Halloween Horror-scope
By: Sophia Congdon
Aries: Don’t fistfight every trick-or-treater you see. Some of them aren’t in costumes. (Definitely make sure to deck Benny the Hawk tho.)
Taurus: Lie down in the cemetery and commune with the dead. Remember that, one day, this will be you.
Gemini: You will be bitten by a vampire on 18th Street. Luckily, you’re into that kind of stuff.
Cancer: The Great Pumpkin is always watching. Have you been a good little girl this year?
Leo: Your ghoulish features will terrify anyone who lays eyes upon you. Use this to your advantage for the rest of the semester.
Virgo: Your suspicions are right, you are cursed. Lean into it.
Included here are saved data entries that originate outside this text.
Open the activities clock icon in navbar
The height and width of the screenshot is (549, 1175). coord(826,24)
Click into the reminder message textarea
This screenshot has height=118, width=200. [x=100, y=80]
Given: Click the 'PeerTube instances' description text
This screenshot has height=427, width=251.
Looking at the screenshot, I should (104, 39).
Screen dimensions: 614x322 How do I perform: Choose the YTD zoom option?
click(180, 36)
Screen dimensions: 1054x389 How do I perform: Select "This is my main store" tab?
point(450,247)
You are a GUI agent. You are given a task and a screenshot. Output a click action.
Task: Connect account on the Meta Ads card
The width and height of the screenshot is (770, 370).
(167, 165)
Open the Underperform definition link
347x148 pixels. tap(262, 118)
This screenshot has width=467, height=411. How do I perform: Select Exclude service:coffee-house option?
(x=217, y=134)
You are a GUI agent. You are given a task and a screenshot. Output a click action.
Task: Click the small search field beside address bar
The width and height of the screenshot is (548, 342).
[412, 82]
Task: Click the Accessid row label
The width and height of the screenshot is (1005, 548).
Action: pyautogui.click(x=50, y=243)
Libra: You will be turned into a zombie. Luckily, most people won’t be able to tell the difference. Unluckily, you’re still a bitch. Sucks to suck.
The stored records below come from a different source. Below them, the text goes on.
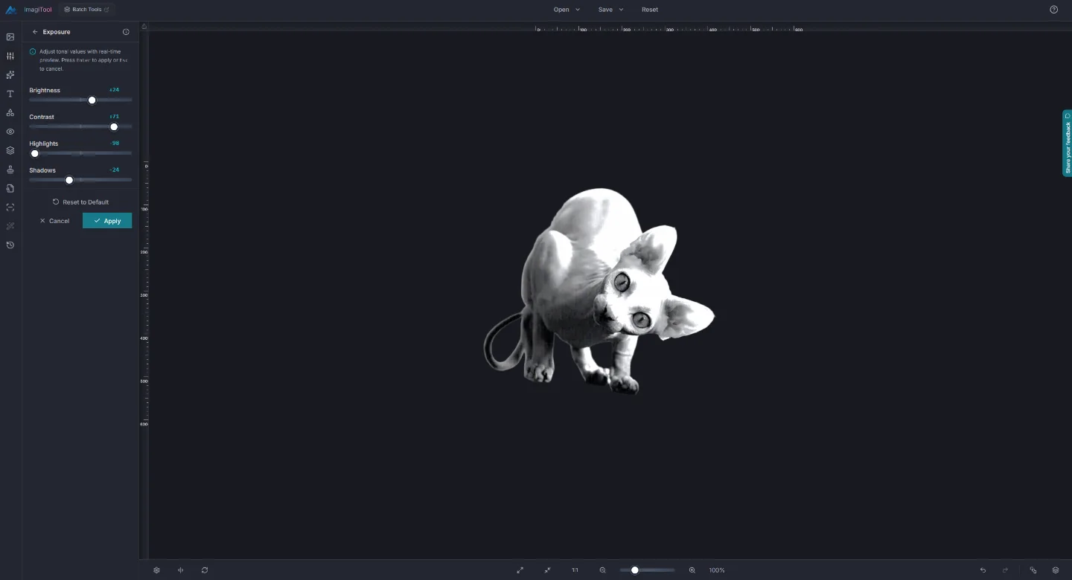The image size is (1072, 580).
Task: Select the Text tool icon
Action: 10,94
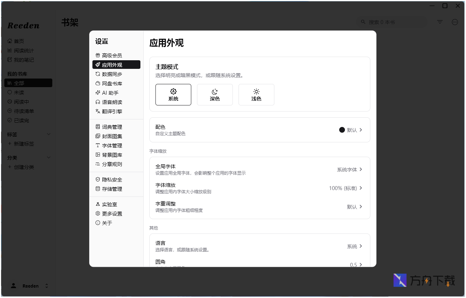Click 新建标签 to create a tag
Image resolution: width=466 pixels, height=298 pixels.
click(22, 143)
Scorpio: Now is the right time to start a cult. Consider Benny as a sacrifice. Happy Scorpio season.
Sagittarius: Eat as much candy as you want. You definitely won’t get a tummy ache and Geisinger definitely won’t accidentally put you in a coma.
Capricorn: We know you don’t believe in horoscopes, but we recommend you don’t insult any witches at least until the next fiscal year.
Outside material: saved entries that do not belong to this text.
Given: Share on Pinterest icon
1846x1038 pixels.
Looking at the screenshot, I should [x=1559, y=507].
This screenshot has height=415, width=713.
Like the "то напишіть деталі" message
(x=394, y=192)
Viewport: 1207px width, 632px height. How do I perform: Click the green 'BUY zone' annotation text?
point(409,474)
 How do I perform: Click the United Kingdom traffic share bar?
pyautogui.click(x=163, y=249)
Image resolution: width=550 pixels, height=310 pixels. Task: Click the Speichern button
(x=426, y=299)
Aquarius: Your Halloween costume is a little too realistic. Tone it down lest they confuse you for one of their own.
Pisces: A black cat will cross your path. Have you considered fostering kittens? Just don’t tell Res Life.
Halloween Night (moon in Virgo): You will encounter two monsters; one always lies and the other tells the truth. Definitely don’t ask if they think you’re hot.